I am writing this from the departures gate of Logan Airport, bound for Costa Rica and the start of my six weeks on the boat. Yesterday was full of last minute errands and packing, interspersed with moments of feeling worried about what the country might look like when I return in mid-March. So it felt very very good to be able to send a donation to the ACLU in the name of all the folks who purchased pink yarn last week (in addition to my normal monthly donation). Thank you thank you for making the additional donation possible.
And on a semi related note, I am technologically in a bit of a bubble and the cool kids probably all know about the Countable App, but I just learned about it yesterday, downloaded it to my phone, and can tentatively add my own recommendation for doing the same. It tracks upcoming bills in much greater detail and timeliness than most media outlets and makes it easy to find out how your reps voted so you can call to thank them/hold them accountable. And best of all former NPR people with names I recognize are running the thing, which goes a long way towards establishing its reputation (for me anyway).
Another political action site that I can now heartily recommend is 5calls.org, a website that makes it easy to pick an issue and make phone call to the correct person (no more trying to figure out if the bill or person you are for/against is in the House or Senate). It even provides you with a script to use, whichever position on the issue you take, which is really helpful if you are like me a bit uncomfortable talking about these issues in quick sound bites .

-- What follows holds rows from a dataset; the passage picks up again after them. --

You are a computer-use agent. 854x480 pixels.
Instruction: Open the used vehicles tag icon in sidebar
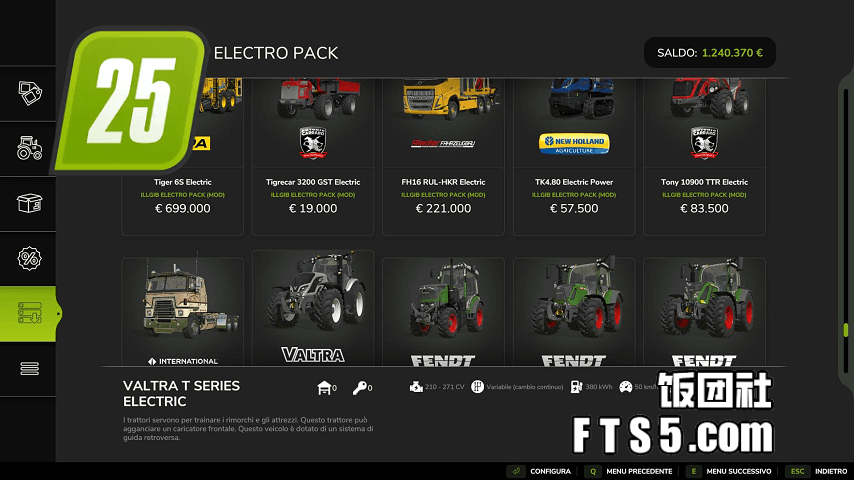coord(29,93)
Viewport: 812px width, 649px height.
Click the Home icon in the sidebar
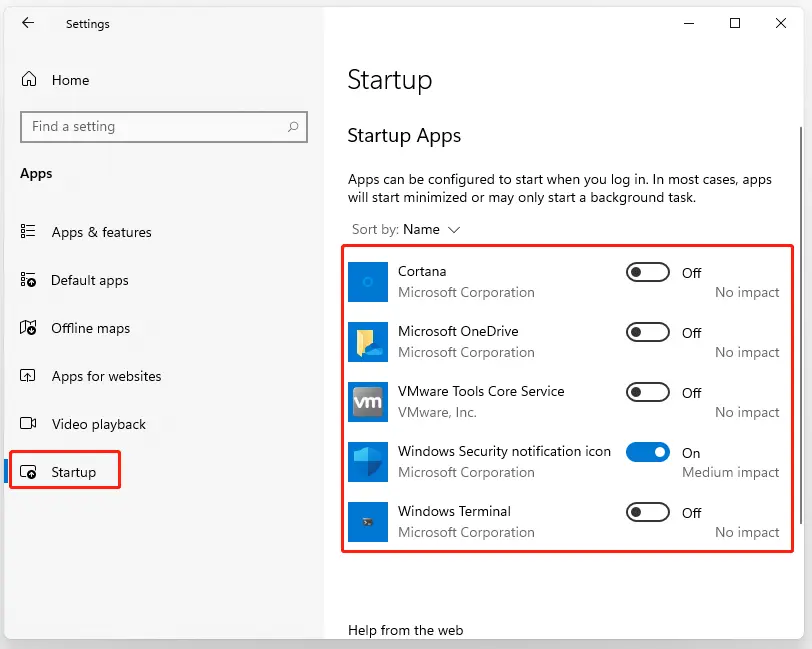(x=28, y=79)
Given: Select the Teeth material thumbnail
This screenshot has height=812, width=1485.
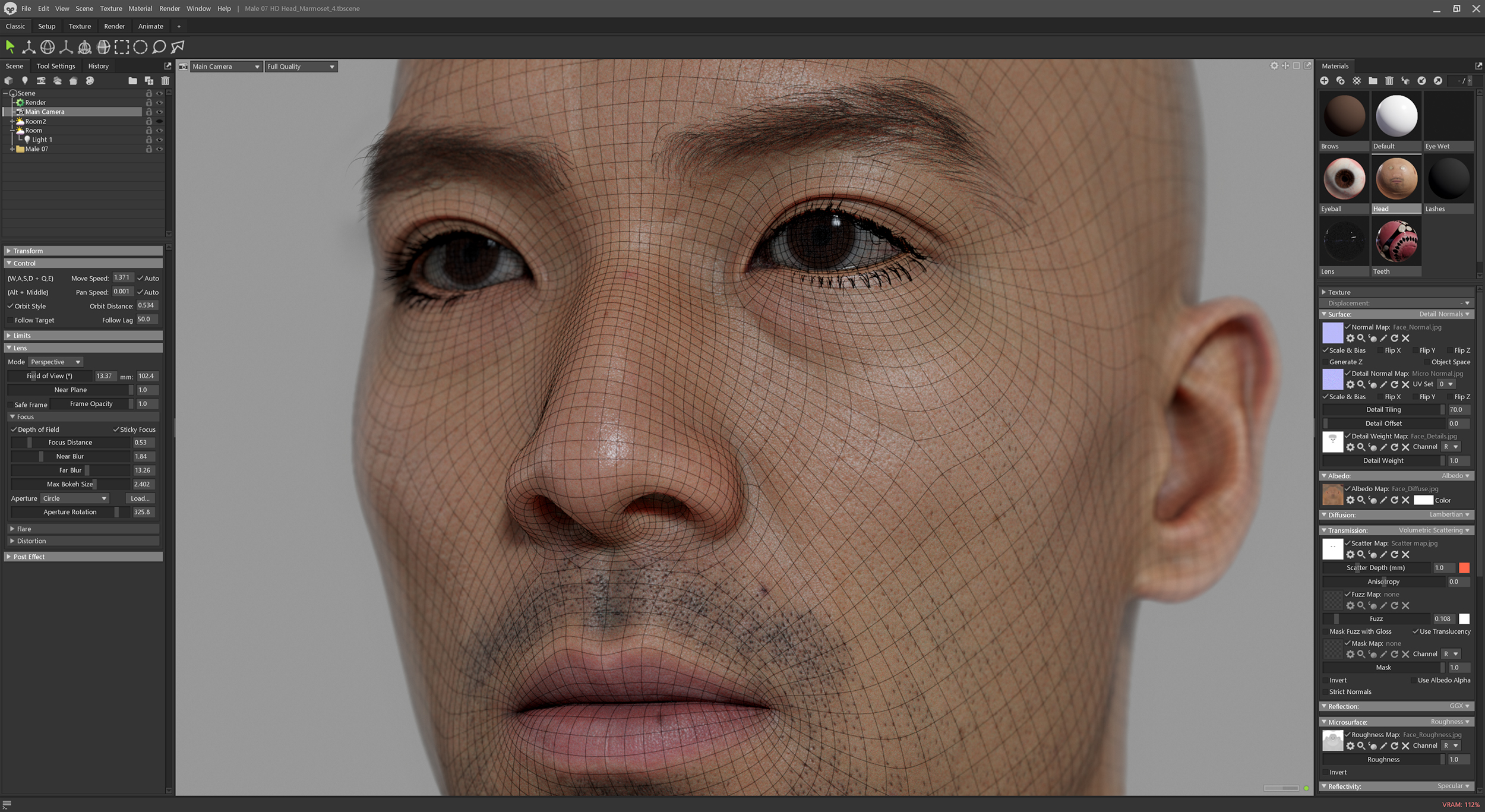Looking at the screenshot, I should 1396,241.
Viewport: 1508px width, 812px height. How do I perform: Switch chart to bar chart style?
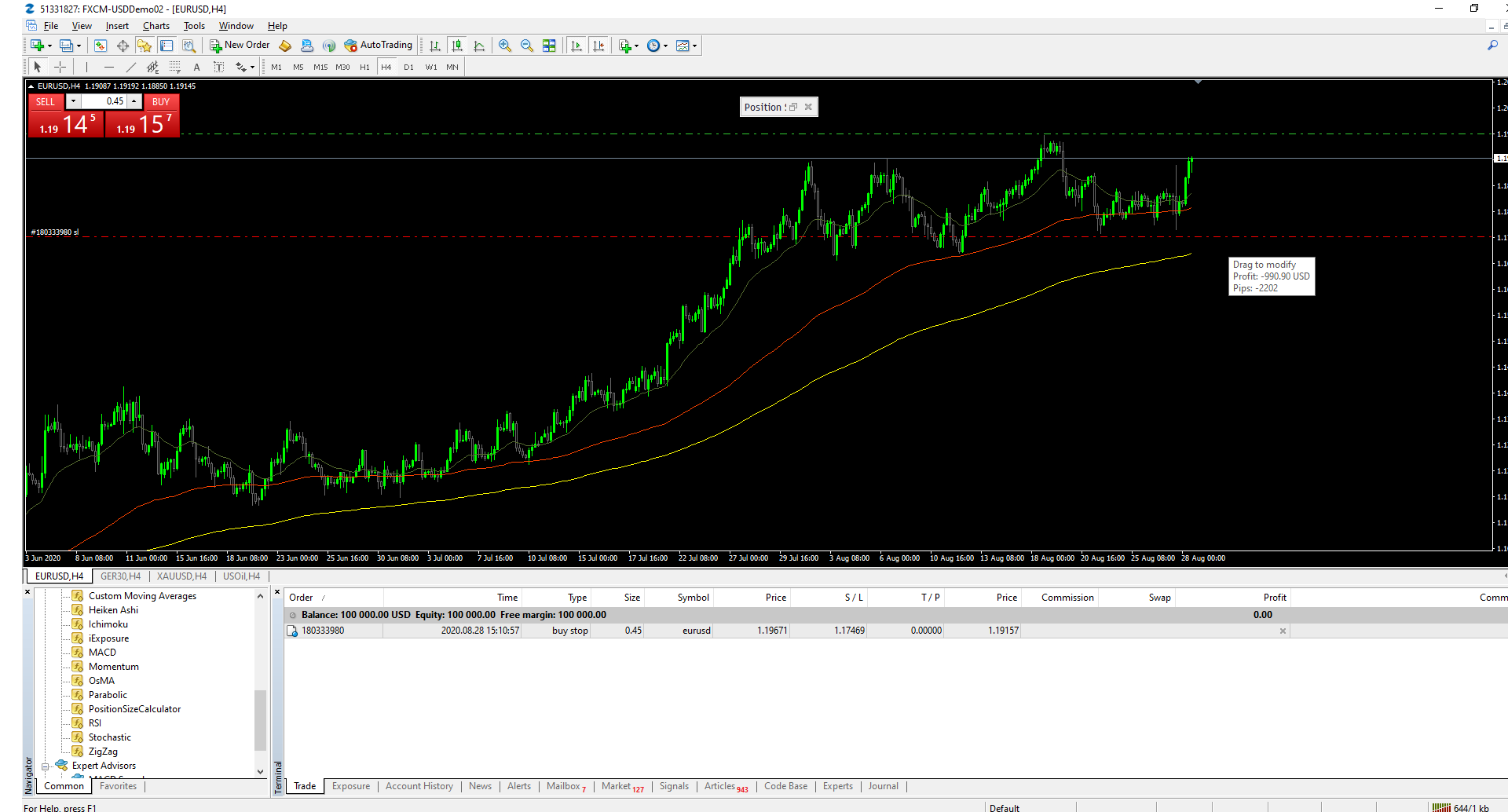coord(435,46)
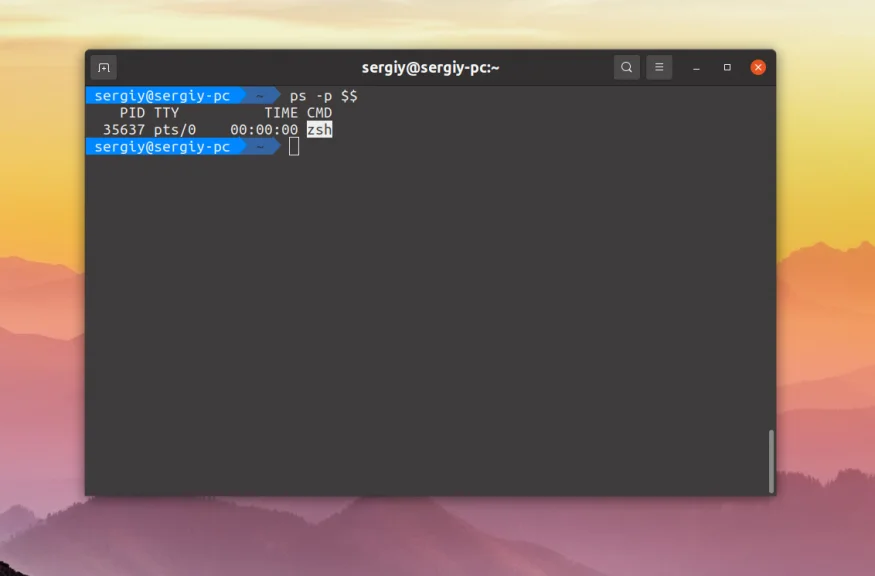Viewport: 875px width, 576px height.
Task: Click the process ID 35637
Action: [x=122, y=129]
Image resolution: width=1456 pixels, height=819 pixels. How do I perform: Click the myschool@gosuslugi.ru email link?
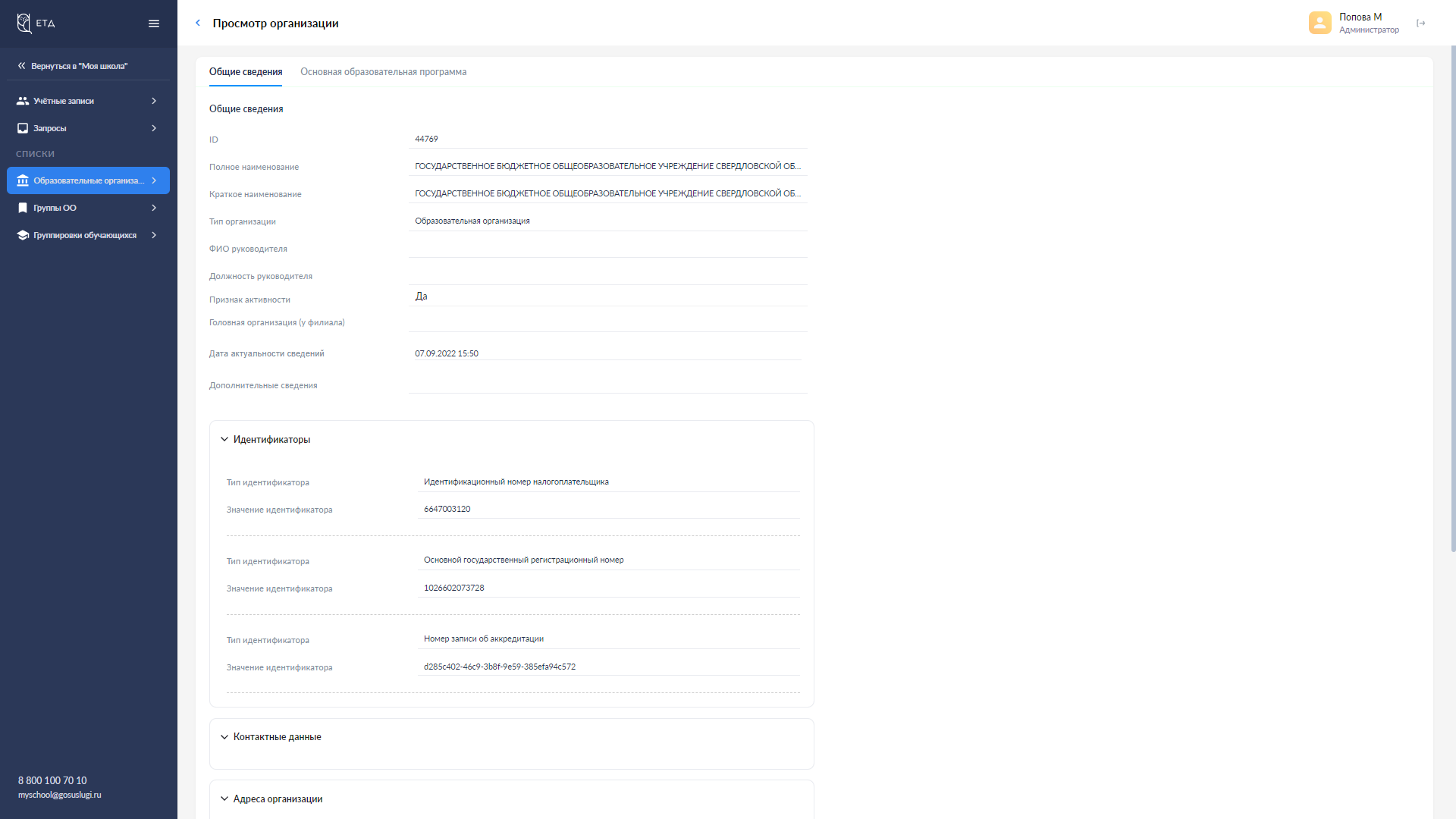[59, 795]
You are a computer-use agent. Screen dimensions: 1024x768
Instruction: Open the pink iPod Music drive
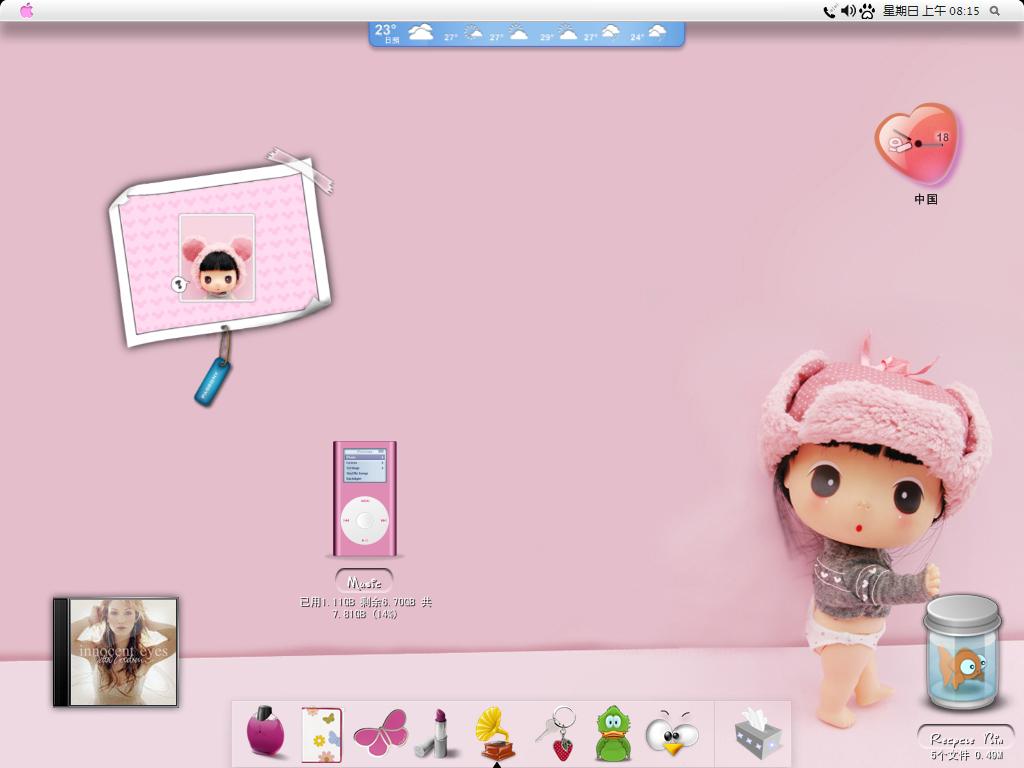pos(364,499)
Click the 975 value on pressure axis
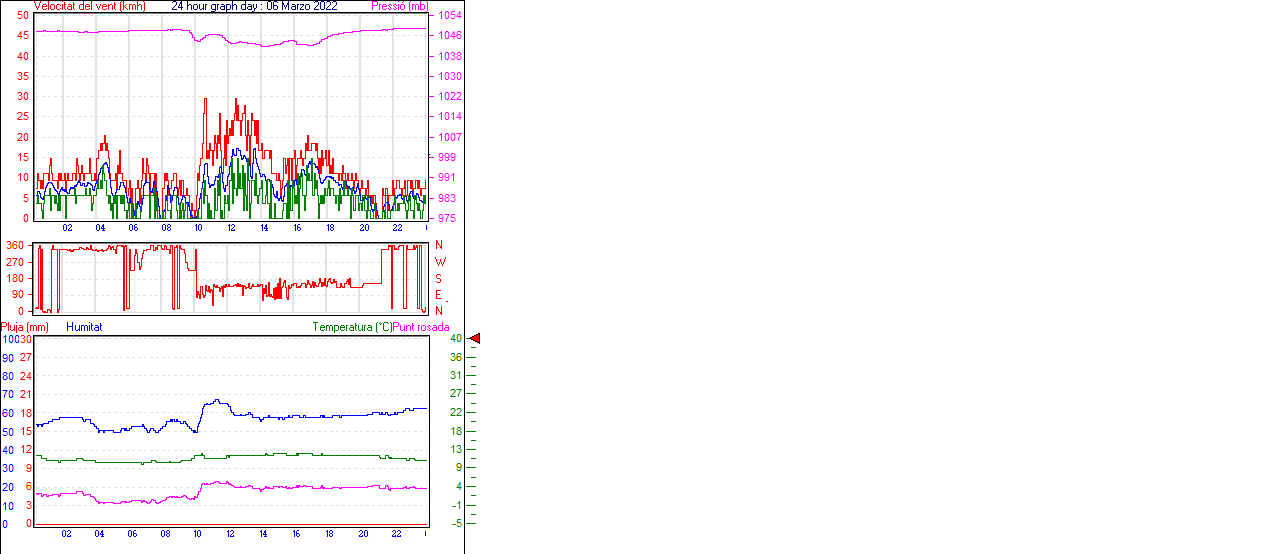 click(x=449, y=218)
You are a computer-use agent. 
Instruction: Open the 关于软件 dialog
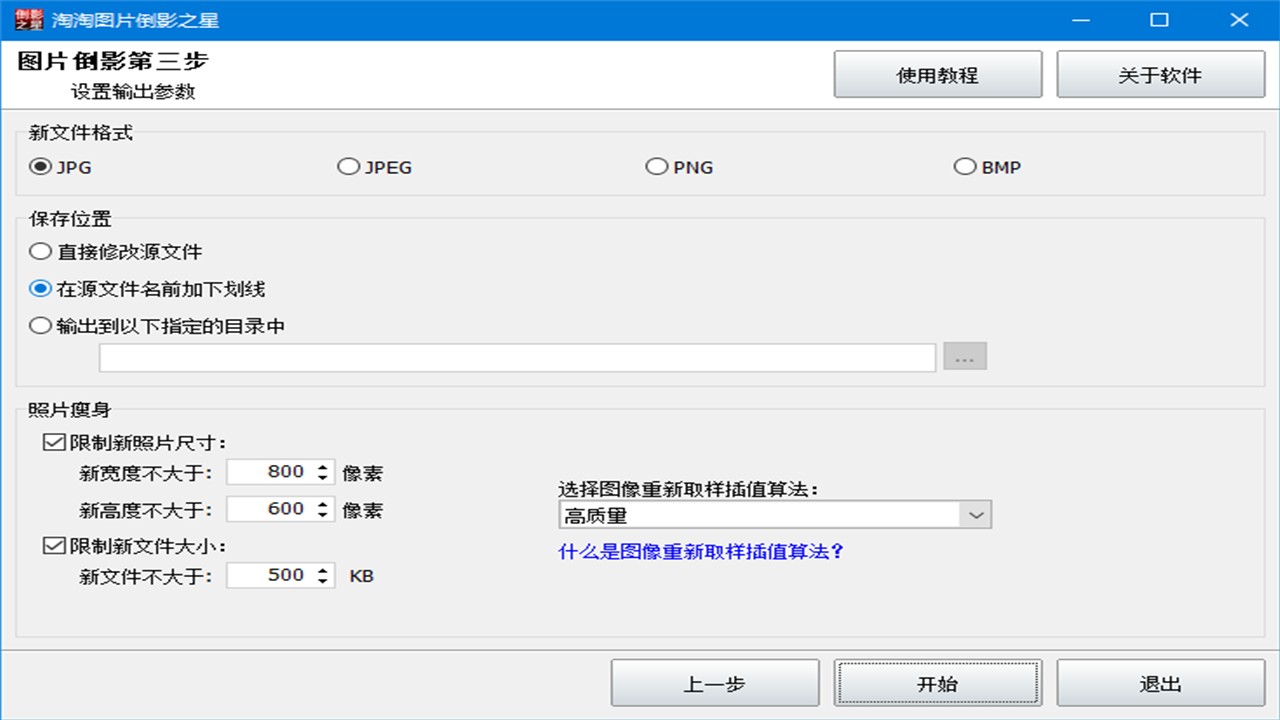tap(1159, 73)
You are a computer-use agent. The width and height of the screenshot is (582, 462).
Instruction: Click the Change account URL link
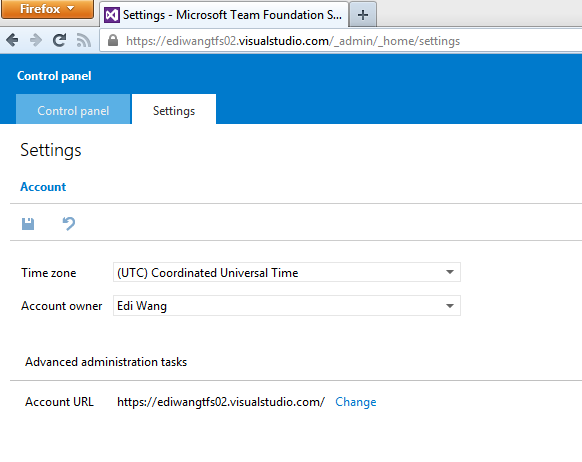[x=356, y=402]
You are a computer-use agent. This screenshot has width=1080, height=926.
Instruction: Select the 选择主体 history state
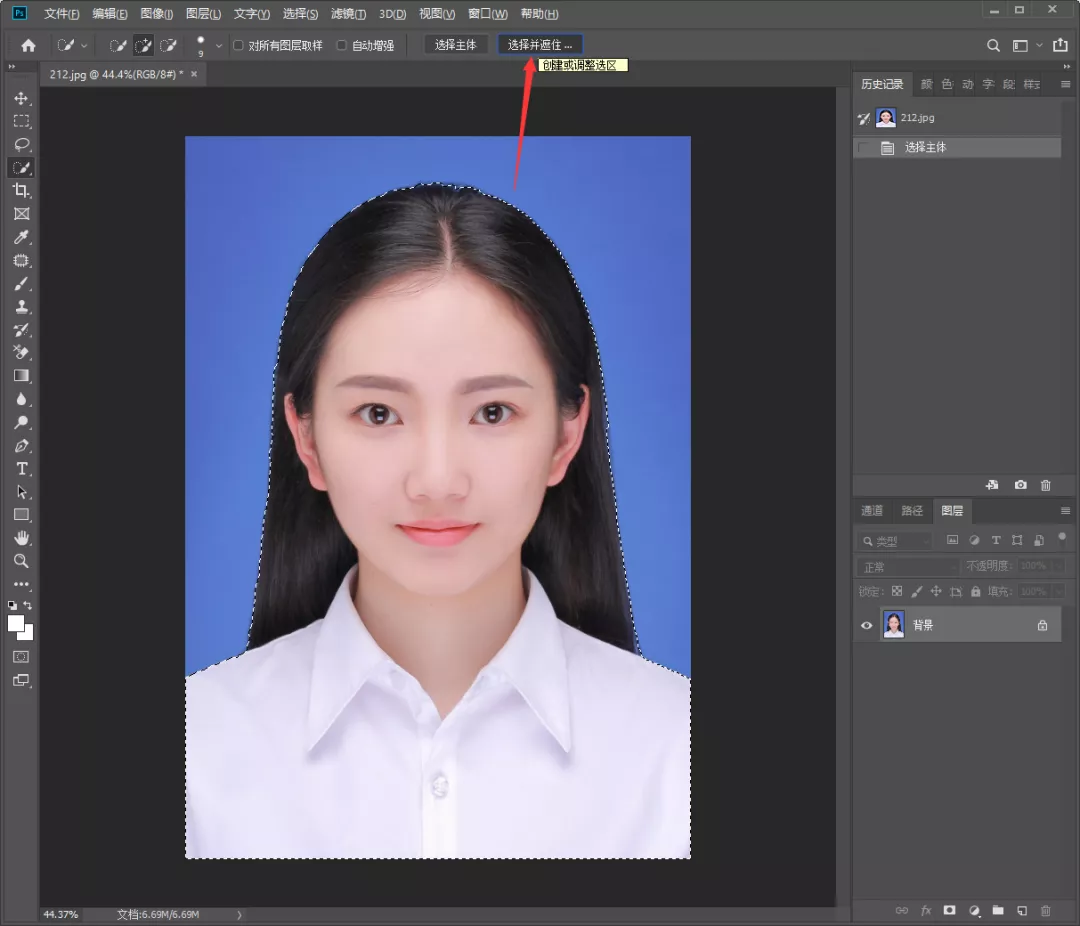[925, 147]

All these phone calls and protests may seem like yelling into the wind, but a bill proposing to sell public lands was just withdrawn from consideration after the bill's sponsor received an overwhelming negative response to the idea, and two republican senators have changed their votes on the nomination of Betsy DeVos for Secretary of Education due to phone calls from their constituents. Calling gets easier with practice. We can do this.